◆ **Document passage**
____
Origin in Death

In Death Band 21

Detective Eve Dallas tracks the cunning, cold-blooded killer of a doctor and his son in this novel in the #1 New York Times bestselling In Death series.

A pioneer of modern reconstructive and cosmetic surgery, Dr. Wilfred B. Icove, is found dead in his office-murdered in a chillingly efficient manner: one swift stab to the heart. Struck by the immaculate condition of the crime scene, Dallas suspects a professional killing. Security disks show a stunningly beautiful woman calmly entering and leaving the building-the doctor's final appointment.

Known as "Dr. Perfect," the saintly Icove devoted his life to his family and his work. His record is clean. Too clean for Dallas. She knows he was hiding something and suspects that his son-and successor-knows what it is. Then, like father, like son, the young Dr. Icove is killed…with the same deadly precision.
____
◆ **Exercise data**

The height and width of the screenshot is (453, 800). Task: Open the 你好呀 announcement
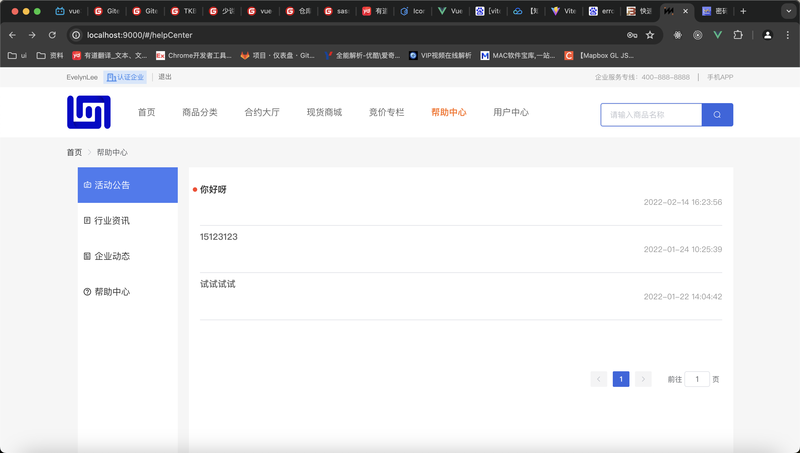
____
◆ **Activity list**
a - Transcribe the Origin in Death description word for word, from "Origin in Death" up to and including "same deadly precision.".
b - Continue the Origin in Death description from where it stops.

◆ **Per-task answers**
a -
Origin in Death

In Death Band 21

Detective Eve Dallas tracks the cunning, cold-blooded killer of a doctor and his son in this novel in the #1 New York Times bestselling In Death series.

A pioneer of modern reconstructive and cosmetic surgery, Dr. Wilfred B. Icove, is found dead in his office-murdered in a chillingly efficient manner: one swift stab to the heart. Struck by the immaculate condition of the crime scene, Dallas suspects a professional killing. Security disks show a stunningly beautiful woman calmly entering and leaving the building-the doctor's final appointment.

Known as "Dr. Perfect," the saintly Icove devoted his life to his family and his work. His record is clean. Too clean for Dallas. She knows he was hiding something and suspects that his son-and successor-knows what it is. Then, like father, like son, the young Dr. Icove is killed…with the same deadly precision.

b -
But who is the mystery woman-and what was her relationship with the good doctors? While her husband, Roarke, works behind the scenes, Dallas follows her darkest instincts into the Icoves' pasts. What she discovers are men driven to create perfection-playing fast and loose with the laws of nature, the limits of science, and the morals of humanity…
"This time she incorporates science fiction elements-including the future of cosmetic surgery, cloning, scientific morality and physical mortality-into her plot, giving the series a big shot of adrenaline."-Publishers Weekly

"The 21st chapter of this amazing series is filled with all the dark drama, intricate character dynamics and fascinating futuristic details that have made these books such winners. The ongoing love story between Eve and Roarke just keeps getting richer, as do the developing relationships of all those in Eve's life."-RT Book Reviews

More Praise for the In Death series

"Robb is a virtuoso."-Seattle Post-Intelligencer

"It's Law & Order: SVU-in the future."-Entertainment Weekly

"J. D. Robb's In Death novels are can't-miss pleasures."-#1 New York Times bestselling author Harlan Coben

"Anchored by terrific characters, sudden twists that spin the whole narrative on a dime, and a thrills-to-chills ration that will raise the neck hairs of even the most jaded reader, the J. D. Robb books are the epitome of great popular fiction."-New York Times bestselling author Dennis Lehane

J. D. Robb is the pseudonym for a #1 New York Times bestselling author of more than 200 novels, including the bestselling In Death series. There are more than 500 million copies of her books in print.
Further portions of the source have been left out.